_ACTIVITY_
The whole of the data is to be returned without a single change.
*** GIVEN INFORMATION Section Begins ***
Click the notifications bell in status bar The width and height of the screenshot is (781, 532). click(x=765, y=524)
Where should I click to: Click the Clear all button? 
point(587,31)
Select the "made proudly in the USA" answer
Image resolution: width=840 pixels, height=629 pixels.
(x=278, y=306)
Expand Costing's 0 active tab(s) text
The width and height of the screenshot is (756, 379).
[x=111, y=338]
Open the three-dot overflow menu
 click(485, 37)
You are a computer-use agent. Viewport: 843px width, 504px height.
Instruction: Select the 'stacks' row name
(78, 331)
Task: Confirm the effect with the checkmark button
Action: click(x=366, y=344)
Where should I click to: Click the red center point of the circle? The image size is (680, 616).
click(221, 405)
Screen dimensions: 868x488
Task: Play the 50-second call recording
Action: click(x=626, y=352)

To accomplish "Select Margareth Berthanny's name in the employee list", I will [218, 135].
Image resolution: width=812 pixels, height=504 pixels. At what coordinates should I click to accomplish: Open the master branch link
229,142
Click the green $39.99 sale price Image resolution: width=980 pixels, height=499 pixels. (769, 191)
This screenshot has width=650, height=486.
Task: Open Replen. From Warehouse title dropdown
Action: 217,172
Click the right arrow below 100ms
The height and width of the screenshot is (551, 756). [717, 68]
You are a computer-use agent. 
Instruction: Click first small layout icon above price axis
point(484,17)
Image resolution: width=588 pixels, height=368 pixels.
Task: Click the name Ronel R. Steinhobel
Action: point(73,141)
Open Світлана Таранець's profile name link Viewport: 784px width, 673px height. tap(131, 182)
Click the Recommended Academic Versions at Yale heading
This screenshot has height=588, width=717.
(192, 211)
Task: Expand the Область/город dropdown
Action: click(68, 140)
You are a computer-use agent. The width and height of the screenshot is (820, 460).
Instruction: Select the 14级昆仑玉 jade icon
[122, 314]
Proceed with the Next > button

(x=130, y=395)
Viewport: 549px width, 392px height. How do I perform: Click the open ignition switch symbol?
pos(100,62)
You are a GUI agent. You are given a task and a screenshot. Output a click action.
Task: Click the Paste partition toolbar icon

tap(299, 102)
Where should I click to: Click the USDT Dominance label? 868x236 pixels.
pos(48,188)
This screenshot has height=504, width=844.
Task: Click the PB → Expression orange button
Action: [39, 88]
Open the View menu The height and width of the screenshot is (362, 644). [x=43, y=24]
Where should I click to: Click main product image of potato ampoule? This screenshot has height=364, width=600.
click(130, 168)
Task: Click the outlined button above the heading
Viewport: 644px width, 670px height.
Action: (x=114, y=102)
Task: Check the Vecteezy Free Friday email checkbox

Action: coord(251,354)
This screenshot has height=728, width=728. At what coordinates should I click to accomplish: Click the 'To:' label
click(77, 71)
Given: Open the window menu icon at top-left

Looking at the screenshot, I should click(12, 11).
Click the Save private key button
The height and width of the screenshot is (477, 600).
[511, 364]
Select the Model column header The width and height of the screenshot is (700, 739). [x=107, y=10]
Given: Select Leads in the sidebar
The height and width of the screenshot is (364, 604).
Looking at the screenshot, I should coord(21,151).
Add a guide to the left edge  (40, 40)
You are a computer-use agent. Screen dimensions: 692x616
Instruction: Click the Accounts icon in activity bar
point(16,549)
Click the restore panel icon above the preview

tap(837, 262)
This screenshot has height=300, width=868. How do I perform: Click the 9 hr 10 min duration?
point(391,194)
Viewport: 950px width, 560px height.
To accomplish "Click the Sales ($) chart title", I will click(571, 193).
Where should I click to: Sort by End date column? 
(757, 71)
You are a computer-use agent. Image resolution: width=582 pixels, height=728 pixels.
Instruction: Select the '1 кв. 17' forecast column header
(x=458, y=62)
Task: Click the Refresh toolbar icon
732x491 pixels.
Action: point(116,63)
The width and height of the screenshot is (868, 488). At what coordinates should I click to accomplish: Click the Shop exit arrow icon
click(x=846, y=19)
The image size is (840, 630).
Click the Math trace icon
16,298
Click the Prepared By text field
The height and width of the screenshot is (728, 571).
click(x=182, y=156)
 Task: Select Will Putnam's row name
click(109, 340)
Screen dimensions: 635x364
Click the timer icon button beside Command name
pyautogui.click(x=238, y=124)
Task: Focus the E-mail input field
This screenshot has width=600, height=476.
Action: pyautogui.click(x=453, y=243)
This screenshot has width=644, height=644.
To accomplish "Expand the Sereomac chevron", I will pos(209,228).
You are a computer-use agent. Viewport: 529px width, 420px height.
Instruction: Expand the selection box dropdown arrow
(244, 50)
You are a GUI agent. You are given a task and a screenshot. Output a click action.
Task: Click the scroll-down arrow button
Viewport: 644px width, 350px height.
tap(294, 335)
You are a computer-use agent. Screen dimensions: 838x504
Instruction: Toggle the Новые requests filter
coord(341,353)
*** GIVEN INFORMATION Section Ends ***
_RESPONSE BELOW_
Click the notifications bell in status bar The width and height of the screenshot is (781, 532). click(x=765, y=524)
Where should I click to: Click the Clear all button? 
point(587,31)
Select the "made proudly in the USA" answer
Image resolution: width=840 pixels, height=629 pixels.
(x=278, y=306)
Expand Costing's 0 active tab(s) text
The width and height of the screenshot is (756, 379).
[x=111, y=338]
Open the three-dot overflow menu
 click(485, 37)
You are a computer-use agent. Viewport: 843px width, 504px height.
Instruction: Select the 'stacks' row name
(78, 331)
Task: Confirm the effect with the checkmark button
Action: click(x=366, y=344)
Where should I click to: Click the red center point of the circle? The image size is (680, 616).
click(221, 405)
Screen dimensions: 868x488
Task: Play the 50-second call recording
Action: click(x=626, y=352)

To accomplish "Select Margareth Berthanny's name in the employee list", I will [218, 135].
Image resolution: width=812 pixels, height=504 pixels. At what coordinates should I click to accomplish: Open the master branch link
229,142
Click the green $39.99 sale price Image resolution: width=980 pixels, height=499 pixels. (769, 191)
This screenshot has width=650, height=486.
Task: Open Replen. From Warehouse title dropdown
Action: 217,172
Click the right arrow below 100ms
The height and width of the screenshot is (551, 756). [717, 68]
You are a computer-use agent. 
Instruction: Click first small layout icon above price axis
point(484,17)
Image resolution: width=588 pixels, height=368 pixels.
Task: Click the name Ronel R. Steinhobel
Action: point(73,141)
Open Світлана Таранець's profile name link Viewport: 784px width, 673px height. tap(131, 182)
Click the Recommended Academic Versions at Yale heading
This screenshot has height=588, width=717.
(192, 211)
Task: Expand the Область/город dropdown
Action: click(68, 140)
You are a computer-use agent. The width and height of the screenshot is (820, 460).
Instruction: Select the 14级昆仑玉 jade icon
[122, 314]
Proceed with the Next > button

(x=130, y=395)
Viewport: 549px width, 392px height. How do I perform: Click the open ignition switch symbol?
pos(100,62)
You are a GUI agent. You are given a task and a screenshot. Output a click action.
Task: Click the Paste partition toolbar icon

tap(299, 102)
Where should I click to: Click the USDT Dominance label? 868x236 pixels.
pos(48,188)
This screenshot has height=504, width=844.
Task: Click the PB → Expression orange button
Action: [39, 88]
Open the View menu The height and width of the screenshot is (362, 644). [x=43, y=24]
Where should I click to: Click main product image of potato ampoule? This screenshot has height=364, width=600.
click(130, 168)
Task: Click the outlined button above the heading
Viewport: 644px width, 670px height.
Action: (x=114, y=102)
Task: Check the Vecteezy Free Friday email checkbox

Action: coord(251,354)
This screenshot has height=728, width=728. At what coordinates should I click to accomplish: Click the 'To:' label
click(77, 71)
Given: Open the window menu icon at top-left

Looking at the screenshot, I should click(12, 11).
Click the Save private key button
The height and width of the screenshot is (477, 600).
[511, 364]
Select the Model column header The width and height of the screenshot is (700, 739). [x=107, y=10]
Given: Select Leads in the sidebar
The height and width of the screenshot is (364, 604).
Looking at the screenshot, I should coord(21,151).
Add a guide to the left edge  (40, 40)
You are a computer-use agent. Screen dimensions: 692x616
Instruction: Click the Accounts icon in activity bar
point(16,549)
Click the restore panel icon above the preview

tap(837, 262)
This screenshot has height=300, width=868. How do I perform: Click the 9 hr 10 min duration?
point(391,194)
Viewport: 950px width, 560px height.
To accomplish "Click the Sales ($) chart title", I will click(571, 193).
Where should I click to: Sort by End date column? 
(757, 71)
You are a computer-use agent. Image resolution: width=582 pixels, height=728 pixels.
Instruction: Select the '1 кв. 17' forecast column header
(x=458, y=62)
Task: Click the Refresh toolbar icon
732x491 pixels.
Action: point(116,63)
The width and height of the screenshot is (868, 488). At what coordinates should I click to accomplish: Click the Shop exit arrow icon
click(x=846, y=19)
The image size is (840, 630).
Click the Math trace icon
16,298
Click the Prepared By text field
The height and width of the screenshot is (728, 571).
click(x=182, y=156)
 Task: Select Will Putnam's row name
click(109, 340)
Screen dimensions: 635x364
Click the timer icon button beside Command name
pyautogui.click(x=238, y=124)
Task: Focus the E-mail input field
This screenshot has width=600, height=476.
Action: pyautogui.click(x=453, y=243)
This screenshot has width=644, height=644.
To accomplish "Expand the Sereomac chevron", I will pos(209,228).
You are a computer-use agent. Viewport: 529px width, 420px height.
Instruction: Expand the selection box dropdown arrow
(244, 50)
You are a GUI agent. You are given a task and a screenshot. Output a click action.
Task: Click the scroll-down arrow button
Viewport: 644px width, 350px height.
tap(294, 335)
You are a computer-use agent. Screen dimensions: 838x504
Instruction: Toggle the Новые requests filter
coord(341,353)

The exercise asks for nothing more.